# Pork tenderloin bulgogi



## halo1 (Oct 4, 2007)

I sliced a pork tenderloin against the grain as thin as possible. Marinaded 3 hours in
1/2 cup soy sauce
1/4 cup sugar
1 tablespoon sesame oil
6 crushed garlic cloves
1 tablespoon minced ginger
1 heaping spoonful of Thai chili sauce

Cooked on grill at 500% + For about 4 mins per side. Served in a lettuce wrap with sliced red pepper and sweet chili sauce.


----------



## CCC (Sep 3, 2008)

Nice, love me some Korean food, wen to Korea twice for team spirit, will have to try this. My step mom is Vietnamese, so I grew up on this type of food.


----------



## Kenton (Nov 16, 2007)

Erotic!


----------



## sniperpeeps (Mar 5, 2011)

Dang that looks good....used to love the little Korean restaurant outside Ft. Benning......the good ol days.


----------



## kahala boy (Oct 1, 2007)

Only thing missing is the kimchi.


----------



## oysterman (Jan 23, 2012)

I've eaten at that one outside ft.benning ga also...seems like a good marinade and fairly authenic except the Thai chili sauce and styrofoam plate lol...dag gum now you got me hungry! And missing the rice...


----------



## Fish-n-Fur (Apr 2, 2009)

just left Benning this summer after 7 yrs, Korean restaurant off S. Lumpkin Rd gone for some time now (if that's the one)...and no ACP there any longer either, but can swing thru the new Infantry museum parking lot to the gate. hooah! 

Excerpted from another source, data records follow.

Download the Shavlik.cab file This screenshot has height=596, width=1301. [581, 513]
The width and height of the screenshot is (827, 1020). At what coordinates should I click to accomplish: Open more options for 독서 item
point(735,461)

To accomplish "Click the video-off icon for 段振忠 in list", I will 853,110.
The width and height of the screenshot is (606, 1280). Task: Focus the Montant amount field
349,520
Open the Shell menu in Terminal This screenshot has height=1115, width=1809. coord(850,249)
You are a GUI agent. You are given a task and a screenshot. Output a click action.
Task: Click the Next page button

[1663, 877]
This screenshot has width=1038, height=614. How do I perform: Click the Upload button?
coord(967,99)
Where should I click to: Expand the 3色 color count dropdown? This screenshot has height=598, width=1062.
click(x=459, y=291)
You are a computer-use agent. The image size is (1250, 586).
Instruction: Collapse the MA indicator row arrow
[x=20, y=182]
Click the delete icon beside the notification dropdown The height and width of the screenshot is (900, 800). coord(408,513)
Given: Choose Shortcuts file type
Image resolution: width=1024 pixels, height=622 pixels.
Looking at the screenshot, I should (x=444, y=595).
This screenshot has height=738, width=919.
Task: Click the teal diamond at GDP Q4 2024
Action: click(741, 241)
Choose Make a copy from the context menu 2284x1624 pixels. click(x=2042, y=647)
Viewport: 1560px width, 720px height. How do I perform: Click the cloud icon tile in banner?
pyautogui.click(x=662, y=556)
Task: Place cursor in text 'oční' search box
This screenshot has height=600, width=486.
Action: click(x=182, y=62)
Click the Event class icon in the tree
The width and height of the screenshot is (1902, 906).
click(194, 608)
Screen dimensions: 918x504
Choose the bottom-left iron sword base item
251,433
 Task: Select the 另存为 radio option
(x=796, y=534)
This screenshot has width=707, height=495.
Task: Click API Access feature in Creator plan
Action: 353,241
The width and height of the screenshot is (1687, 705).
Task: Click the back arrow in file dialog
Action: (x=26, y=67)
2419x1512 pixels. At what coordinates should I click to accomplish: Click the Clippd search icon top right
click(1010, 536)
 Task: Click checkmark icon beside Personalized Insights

Good looking chow! need some sweet tea


----------



## halo1 (Oct 4, 2007)

Seems some of y'all have been near Benning.. How many know what a dirty a## leg is :thumbsup:! Ha ha . Also forgot recipe had 1/4 cup honey and a buttload of sesame seeds. Only thing I might change is to hit it with some fresh lime juice at end!


----------



## sniperpeeps (Mar 5, 2011)

Fish-n-Fur said:


> just left Benning this summer after 7 yrs, Korean restaurant off S. Lumpkin Rd gone for some time now (if that's the one)...and no ACP there any longer either, but can swing thru the new Infantry museum parking lot to the gate. hooah!
> 
> Good looking chow! need some sweet tea


The one I was talking about is right next to Ranger Joe's. It was like 5.25 for lunch w/ a sweet tea. I was there at least twice a week.


----------



## sniperpeeps (Mar 5, 2011)

halo1 said:


> Seems some of y'all have been near Benning.. How many know what a dirty a## leg is :thumbsup:! Ha ha .


Yup!!!


----------



## jim t (Sep 30, 2007)

I'm not a big fan of kimchi... but it has it's place in some meals. It would certainly work here. That a GREAT looking Bulgogi. A LITTLE tart and sour works.

Jim


----------



## sniperpeeps (Mar 5, 2011)

jim t said:


> I'm not a big fan of kimchi... but it has it's place in some meals. It would certainly work here. That a GREAT looking Bulgogi. A LITTLE tart and sour works.
> 
> Jim



I love Kimchi, my stomach does not however.


----------